▶

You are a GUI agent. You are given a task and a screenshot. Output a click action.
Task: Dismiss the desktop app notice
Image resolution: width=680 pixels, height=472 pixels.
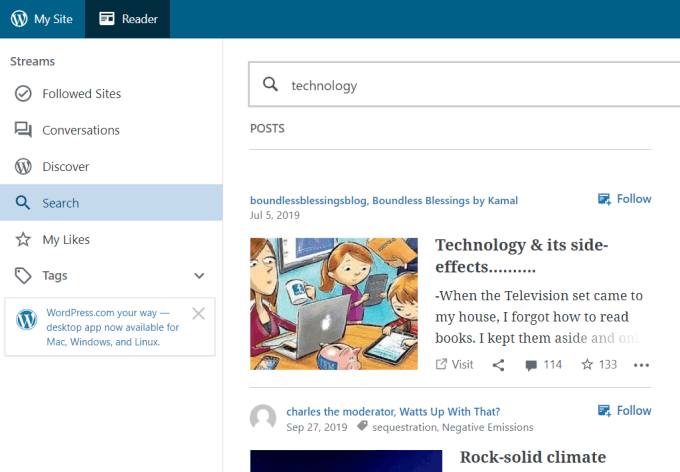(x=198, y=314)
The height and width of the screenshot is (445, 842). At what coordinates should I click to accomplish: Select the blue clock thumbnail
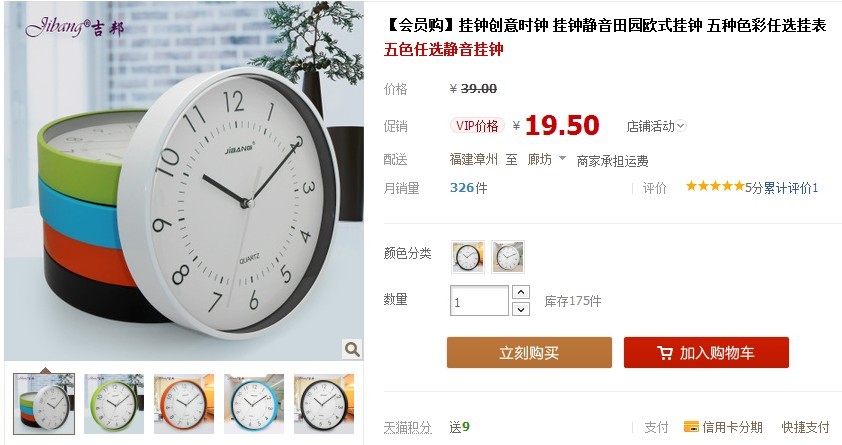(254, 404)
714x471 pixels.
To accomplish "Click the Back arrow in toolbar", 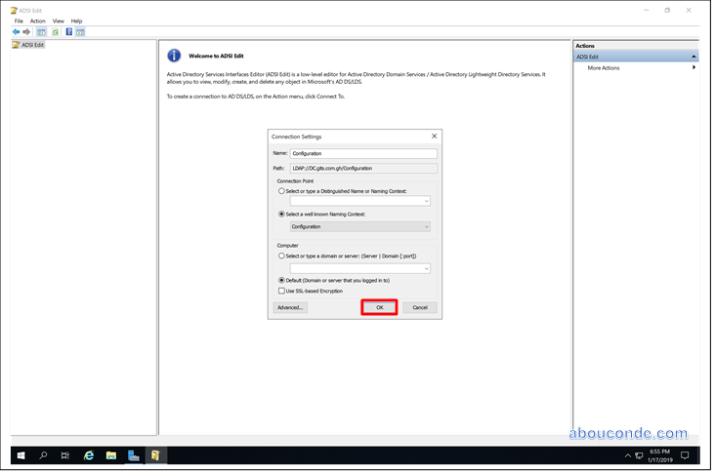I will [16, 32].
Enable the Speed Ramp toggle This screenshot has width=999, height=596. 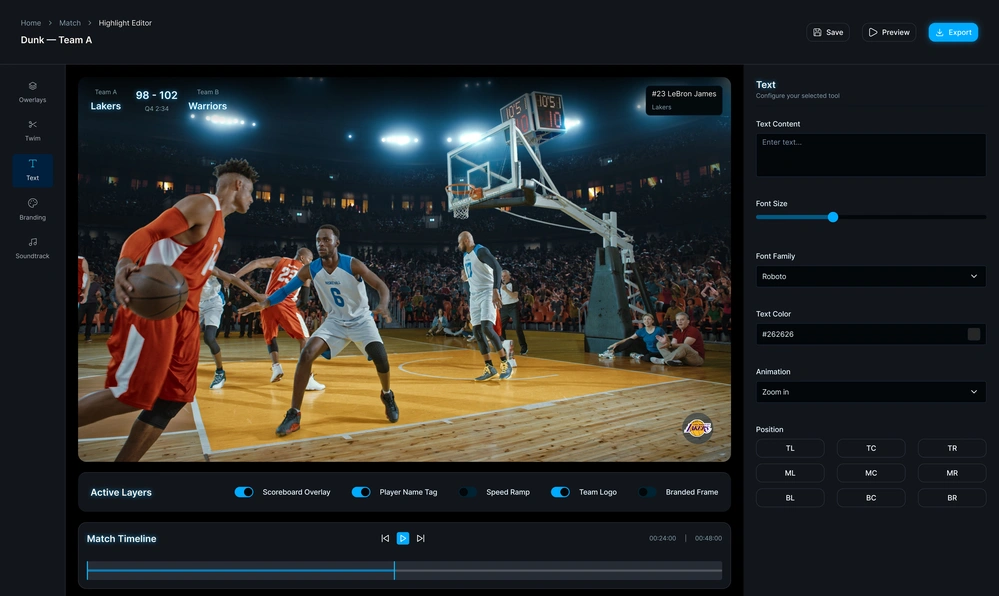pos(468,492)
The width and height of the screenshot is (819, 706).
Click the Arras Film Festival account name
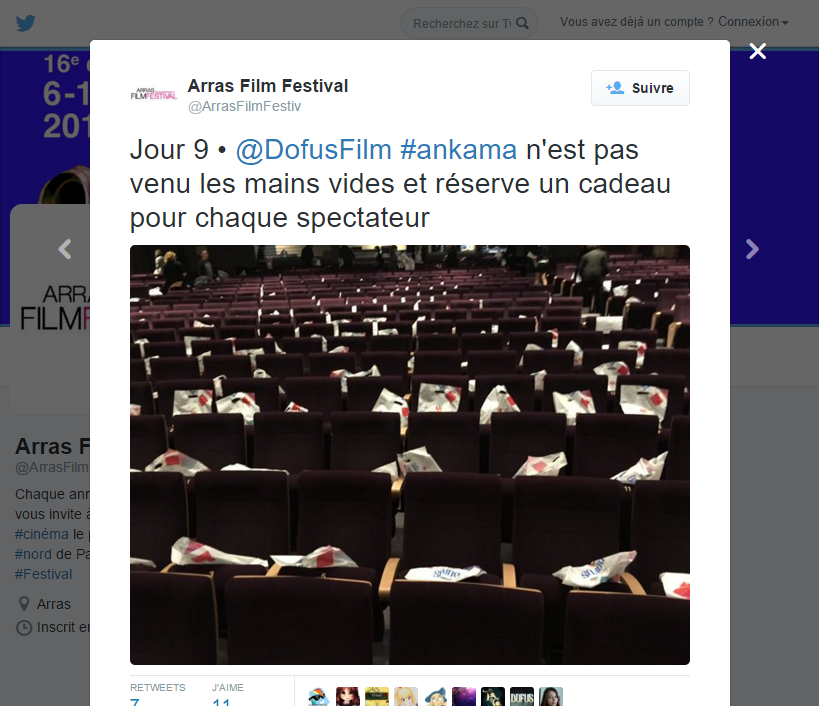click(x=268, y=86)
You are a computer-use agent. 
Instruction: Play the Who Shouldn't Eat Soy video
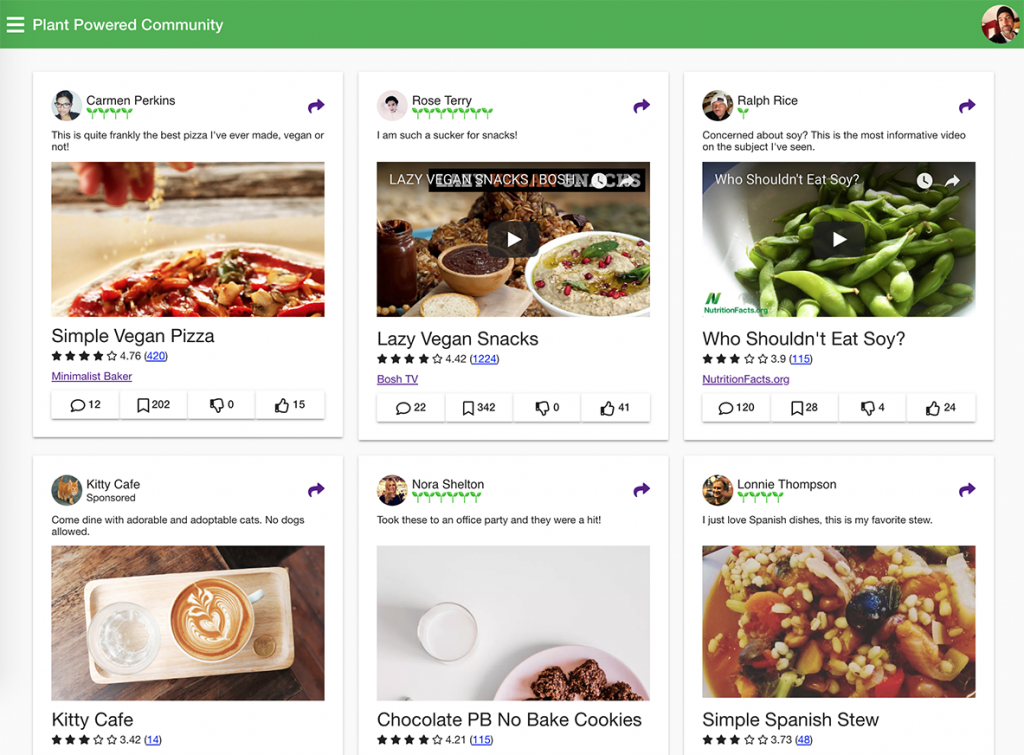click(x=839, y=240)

◀

▶ **EXERCISE INSTRUCTIONS**
Return exactly the lines starting at the line with "You are a computer-use agent." and ending at the last line of the listing, both ends included; pictures are to be left out.

▶ **RESPONSE TO THE EXERCISE**
You are a computer-use agent. 
Instruction: Play the Who Shouldn't Eat Soy video
click(x=839, y=240)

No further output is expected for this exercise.